**Stored records**
• • • • • • •

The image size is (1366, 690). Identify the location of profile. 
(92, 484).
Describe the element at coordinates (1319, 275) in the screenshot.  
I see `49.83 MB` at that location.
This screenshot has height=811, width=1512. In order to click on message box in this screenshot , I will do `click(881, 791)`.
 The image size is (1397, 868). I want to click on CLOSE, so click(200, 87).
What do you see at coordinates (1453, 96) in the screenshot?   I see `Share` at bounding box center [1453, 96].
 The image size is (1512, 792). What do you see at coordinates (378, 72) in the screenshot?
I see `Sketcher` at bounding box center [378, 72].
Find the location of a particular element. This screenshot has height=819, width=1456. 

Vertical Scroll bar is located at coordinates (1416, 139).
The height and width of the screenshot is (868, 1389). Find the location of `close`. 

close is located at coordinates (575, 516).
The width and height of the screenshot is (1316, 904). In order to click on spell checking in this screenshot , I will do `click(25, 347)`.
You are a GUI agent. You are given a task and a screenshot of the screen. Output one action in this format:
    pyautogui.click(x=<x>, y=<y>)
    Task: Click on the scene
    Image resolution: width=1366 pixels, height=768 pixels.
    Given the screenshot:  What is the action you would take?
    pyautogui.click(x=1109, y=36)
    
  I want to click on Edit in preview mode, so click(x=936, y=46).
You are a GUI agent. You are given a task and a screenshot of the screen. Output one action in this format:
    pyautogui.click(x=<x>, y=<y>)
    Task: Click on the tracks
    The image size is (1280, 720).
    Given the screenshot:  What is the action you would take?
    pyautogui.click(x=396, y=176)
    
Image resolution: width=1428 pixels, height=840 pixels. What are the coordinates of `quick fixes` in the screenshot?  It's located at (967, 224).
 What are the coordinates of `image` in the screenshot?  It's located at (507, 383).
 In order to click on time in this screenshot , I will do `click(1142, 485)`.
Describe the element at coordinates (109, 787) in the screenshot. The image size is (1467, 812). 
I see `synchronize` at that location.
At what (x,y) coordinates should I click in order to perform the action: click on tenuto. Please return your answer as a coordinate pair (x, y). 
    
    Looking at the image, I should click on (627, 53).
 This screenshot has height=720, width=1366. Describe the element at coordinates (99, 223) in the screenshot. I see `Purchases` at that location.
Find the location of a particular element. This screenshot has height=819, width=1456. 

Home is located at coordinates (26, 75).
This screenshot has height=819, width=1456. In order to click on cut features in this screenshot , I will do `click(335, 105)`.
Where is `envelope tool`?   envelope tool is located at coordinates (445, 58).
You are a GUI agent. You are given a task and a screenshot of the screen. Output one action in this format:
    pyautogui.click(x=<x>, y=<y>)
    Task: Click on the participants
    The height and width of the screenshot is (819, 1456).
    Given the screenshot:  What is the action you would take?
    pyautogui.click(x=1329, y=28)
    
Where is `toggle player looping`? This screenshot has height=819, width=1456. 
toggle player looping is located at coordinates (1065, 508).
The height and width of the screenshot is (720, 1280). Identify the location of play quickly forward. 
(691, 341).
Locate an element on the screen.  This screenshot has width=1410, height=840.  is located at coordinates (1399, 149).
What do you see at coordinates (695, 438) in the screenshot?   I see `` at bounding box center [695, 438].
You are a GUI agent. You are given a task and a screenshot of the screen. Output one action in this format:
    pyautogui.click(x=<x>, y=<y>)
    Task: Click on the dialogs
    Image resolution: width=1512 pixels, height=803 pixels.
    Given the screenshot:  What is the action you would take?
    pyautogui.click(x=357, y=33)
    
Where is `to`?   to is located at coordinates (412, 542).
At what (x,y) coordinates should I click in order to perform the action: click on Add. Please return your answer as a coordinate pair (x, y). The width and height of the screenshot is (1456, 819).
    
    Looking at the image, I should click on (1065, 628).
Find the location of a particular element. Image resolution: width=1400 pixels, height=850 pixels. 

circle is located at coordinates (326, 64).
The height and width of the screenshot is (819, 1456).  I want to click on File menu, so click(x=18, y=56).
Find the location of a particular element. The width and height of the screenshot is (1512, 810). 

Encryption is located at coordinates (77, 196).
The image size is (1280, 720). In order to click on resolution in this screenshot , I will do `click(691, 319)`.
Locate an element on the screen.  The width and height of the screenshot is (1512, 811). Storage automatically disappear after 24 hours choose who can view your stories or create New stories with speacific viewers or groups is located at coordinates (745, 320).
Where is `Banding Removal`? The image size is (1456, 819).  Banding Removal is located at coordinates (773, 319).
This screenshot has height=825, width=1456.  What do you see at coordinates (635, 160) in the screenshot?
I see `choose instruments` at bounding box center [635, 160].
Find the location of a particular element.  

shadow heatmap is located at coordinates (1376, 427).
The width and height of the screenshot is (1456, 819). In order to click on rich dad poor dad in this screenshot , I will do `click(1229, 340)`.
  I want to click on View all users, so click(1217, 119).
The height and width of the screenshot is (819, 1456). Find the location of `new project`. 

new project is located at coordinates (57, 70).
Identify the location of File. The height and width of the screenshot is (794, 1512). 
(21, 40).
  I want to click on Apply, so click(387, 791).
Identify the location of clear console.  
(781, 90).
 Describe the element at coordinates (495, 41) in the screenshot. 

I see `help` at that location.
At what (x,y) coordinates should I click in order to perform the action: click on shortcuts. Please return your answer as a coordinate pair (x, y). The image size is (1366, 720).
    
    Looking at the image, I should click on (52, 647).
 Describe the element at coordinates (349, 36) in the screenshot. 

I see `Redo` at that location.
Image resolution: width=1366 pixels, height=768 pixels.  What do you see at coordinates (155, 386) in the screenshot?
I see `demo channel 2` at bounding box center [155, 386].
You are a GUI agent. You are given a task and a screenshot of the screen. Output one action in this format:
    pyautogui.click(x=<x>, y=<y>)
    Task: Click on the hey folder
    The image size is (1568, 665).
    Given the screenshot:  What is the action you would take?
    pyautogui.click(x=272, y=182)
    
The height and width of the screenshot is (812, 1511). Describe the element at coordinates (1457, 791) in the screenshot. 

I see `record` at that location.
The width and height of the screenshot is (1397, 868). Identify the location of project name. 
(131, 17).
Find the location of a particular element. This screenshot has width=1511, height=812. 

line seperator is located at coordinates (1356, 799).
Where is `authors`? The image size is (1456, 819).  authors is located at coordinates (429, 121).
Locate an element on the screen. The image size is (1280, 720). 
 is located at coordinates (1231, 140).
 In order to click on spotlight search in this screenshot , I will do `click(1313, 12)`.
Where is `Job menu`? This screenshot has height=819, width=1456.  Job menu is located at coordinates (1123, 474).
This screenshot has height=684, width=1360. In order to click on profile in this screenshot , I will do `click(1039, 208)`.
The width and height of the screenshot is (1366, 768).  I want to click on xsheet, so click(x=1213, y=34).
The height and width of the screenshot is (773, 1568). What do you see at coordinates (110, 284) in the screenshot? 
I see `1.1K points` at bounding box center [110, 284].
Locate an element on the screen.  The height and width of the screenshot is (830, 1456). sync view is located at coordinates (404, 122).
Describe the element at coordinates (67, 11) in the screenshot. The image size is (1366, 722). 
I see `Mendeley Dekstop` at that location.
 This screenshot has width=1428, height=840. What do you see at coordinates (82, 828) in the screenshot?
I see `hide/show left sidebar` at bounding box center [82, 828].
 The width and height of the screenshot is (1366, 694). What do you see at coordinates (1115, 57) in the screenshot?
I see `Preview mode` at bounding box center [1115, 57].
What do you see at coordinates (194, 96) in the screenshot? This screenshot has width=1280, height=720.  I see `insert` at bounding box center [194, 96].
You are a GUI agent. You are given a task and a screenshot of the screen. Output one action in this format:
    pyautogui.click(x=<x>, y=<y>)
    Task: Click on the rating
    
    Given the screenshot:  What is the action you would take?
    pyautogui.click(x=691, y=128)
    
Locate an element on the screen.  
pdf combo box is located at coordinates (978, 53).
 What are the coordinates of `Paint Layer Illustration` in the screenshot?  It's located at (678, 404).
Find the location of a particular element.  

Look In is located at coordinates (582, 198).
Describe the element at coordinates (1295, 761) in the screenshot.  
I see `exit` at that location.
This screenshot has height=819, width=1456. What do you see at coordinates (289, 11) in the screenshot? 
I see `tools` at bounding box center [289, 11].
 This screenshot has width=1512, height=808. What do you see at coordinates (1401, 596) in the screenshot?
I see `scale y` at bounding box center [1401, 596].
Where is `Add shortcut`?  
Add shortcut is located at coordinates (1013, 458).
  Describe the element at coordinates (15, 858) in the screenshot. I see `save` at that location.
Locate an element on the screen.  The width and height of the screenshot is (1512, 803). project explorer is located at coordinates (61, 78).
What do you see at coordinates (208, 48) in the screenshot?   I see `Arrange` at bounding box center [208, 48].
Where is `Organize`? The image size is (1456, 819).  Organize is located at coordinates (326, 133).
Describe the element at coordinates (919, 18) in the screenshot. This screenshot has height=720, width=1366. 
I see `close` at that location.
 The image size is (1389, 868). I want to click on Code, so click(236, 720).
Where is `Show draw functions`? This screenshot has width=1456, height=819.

• • • • • • •

**What is asked**
Reproduce verbatim the part of the listing above that begins with the line containing "What do you see at coordinates (208, 48)" and continues through the end of the listing, both ends included.

**The solution**
What do you see at coordinates (208, 48) in the screenshot?   I see `Arrange` at bounding box center [208, 48].
Where is `Organize`? The image size is (1456, 819).  Organize is located at coordinates (326, 133).
Describe the element at coordinates (919, 18) in the screenshot. This screenshot has height=720, width=1366. 
I see `close` at that location.
 The image size is (1389, 868). I want to click on Code, so click(236, 720).
Where is `Show draw functions`? This screenshot has width=1456, height=819.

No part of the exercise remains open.